Census CBP 2022, USDA Census of Agriculture 2022, Census ACS 2024, BLS QCEW, BEA County GDP, WARN Act Notices, TerraMetrics STEEPE Engine. Census ACS 5-Year 2023: Ottawa County. BLS LAUS: Holland-Grand Haven MSA. BEA: Ottawa County Personal Income.
STEEPE Framework: A multi-dimensional disruption assessment covering Social, Technology (AI, Blockchain, CBDC, Quantum), Ecological, Economic, Political, and Education. Each dimension is scored 0-100, where higher values indicate greater disruption intensity. Scores shown in this report reflect the Probable scenario projection.
Resilience Score (0-100): How well-positioned a county is to absorb economic disruption. Calculated from economic diversification (40%), opportunity-to-threat ratio (35%), and average sector wage levels (25%). Higher scores indicate greater capacity to weather change.

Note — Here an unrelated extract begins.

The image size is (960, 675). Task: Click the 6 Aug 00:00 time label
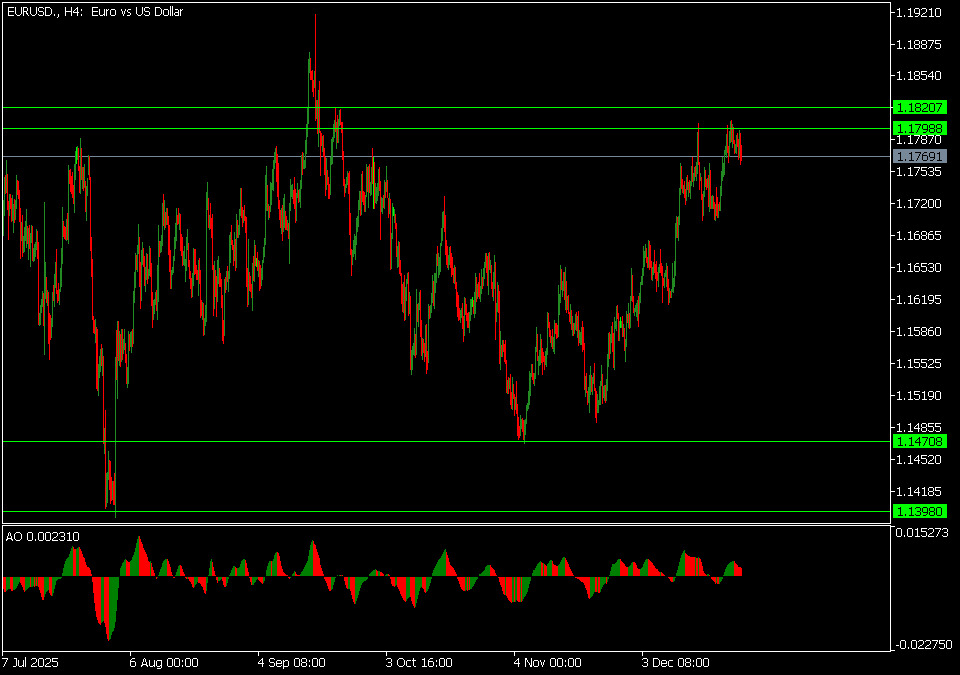point(164,662)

Diversification Score (0-100): Economic diversity across industry sectors, based on the inverted Herfindahl-Hirschman Index (HHI). A score of 100 indicates a perfectly diversified economy; lower scores indicate concentration in fewer sectors, increasing vulnerability to sector-specific shocks.
AI Exposure Score (0-100): Degree of exposure to AI-driven disruption based on knowledge worker concentration, tech company density, and manufacturing automation exposure. Higher scores indicate greater exposure, meaning both higher risk of displacement and higher potential for AI-driven growth.
Futures Cone (Probable / Possible / Preferable): Based on the Voros (2003) futures cone methodology. Probable represents where current trends lead (highest confidence). Possible covers what could happen across a wider range of conditions. Preferable describes the abundant future that proactive policy and investment can build toward.